Martin Lewis’s instant budget reaction – National Insurance, minimum wage and stamp duty
Increase on National Insurance cost to employers
The Chancellor announced that the rate of employers’ national insurance (NI) will rise by 1.2 percentage points, from 13.8% to 15% from April next year and the secondary threshold – meaning the level at which employers start paying the tax on each employee’s salary – will also be reduced from £9,100 a year to £5,000.
The Money Saving Expert said: ‘That is a big hit to many employers, although smaller employers will see an increase in the allowance they get so they now won’t have to pay National Insurance on their first £10,500 a year, which will save many smaller employers.
‘Currently, you start paying as an employer National Insurance at £9,100. If you drop that to £5,000 at a 15% rate, just on that difference alone that’s £615 more a year per employee.
‘Something is going to have to pay for that – it’ll either come out of company’s profits, increased costs to consumers, or reduced salary and benefits in future for employees.
‘So, while it is not a direct cost on consumers it probably will have some knock-on effects on consumers and workers in the future.’
Minimum wage is going up next April
The minimum wage will rise to £12.21 an hour next year after the Chancellor confirmed a 6.7% increase.
The increase, recommended by the Low Pay Commission, will mean an extra £1,400 a year for a full-time worker earning the main minimum wage rate, known as the national living wage, from April 2025.
But it still falls short of the £12.60 per hour UK living wage calculated by the Living Wage Foundation.
The Chancellor also announced that the minimum wage for people aged 18-20 would rise to £10 an hour, an increase of £1.40.
Martin warned workers on the minimum wage to ‘make sure this happens next April’.
He continued: ‘Some employers don’t do it automatically.

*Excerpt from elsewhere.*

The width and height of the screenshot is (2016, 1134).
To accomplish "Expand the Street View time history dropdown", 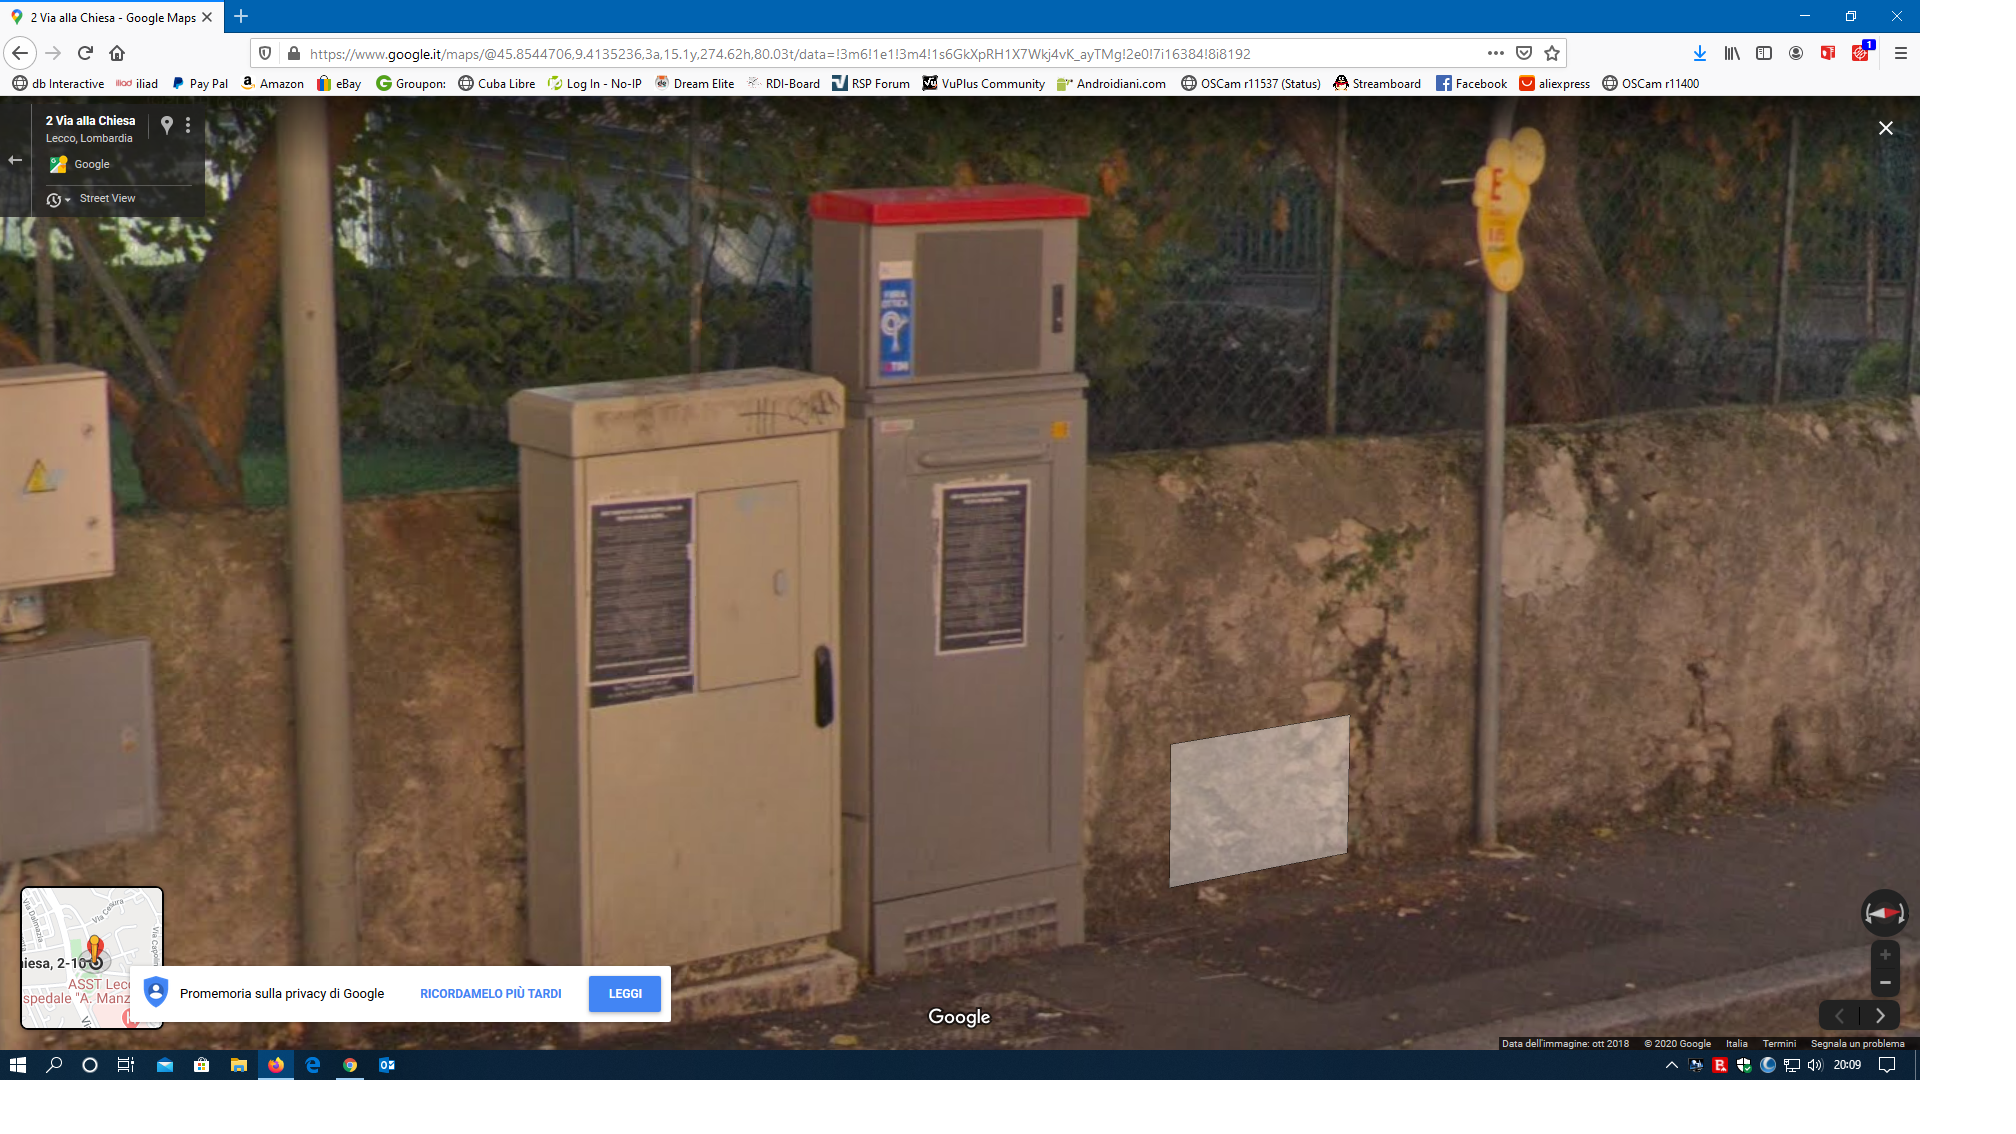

That falls foul of the law, but sometimes it doesn’t happen.’
Stamp duty
Rachel Reeves announced the Government would increase the Stamp Duty Land Tax payable on second homes and buy-to-let from 3% to 5% from Thursday in a move experts have warned will send demand from property investors slumping.
First time buyers were also hit hard by Ms Reeves’ decision not to extend the relief for those buying their first home, which had been set at £425,000 on a temporary basis in 2022.
This means that from March 31 next year, the nil rate band will revert back to £125,000, meaning an extra 20% of first time buyers will have to pay more in stamp duty, according to experts.
Martin said: ‘In the Budget, it was announced that if you’re buying a second home, the extra stamp duty you pay on top of the normal stamp duty is rising from 3% to 5%.
‘So, from tomorrow that happens – anyone buying a second home is going to pay much more stamp duty.
‘But what wasn’t mentioned but is in the documentation, is the thresholds on when you start paying stamp duty were due to drop next April and that is being continued.
‘So, from April next year, you will start paying stamp duty on a property that costs £125,000 or more. Currently it’s £250,000 or more. So, a lot more people will be paying stamp duty.
‘If you’re a first-time buyer you will be paying stamp duty on a property that costs £300,000 or more. Currently it’s £435,000 or more. So, a big change to stamp duty there.’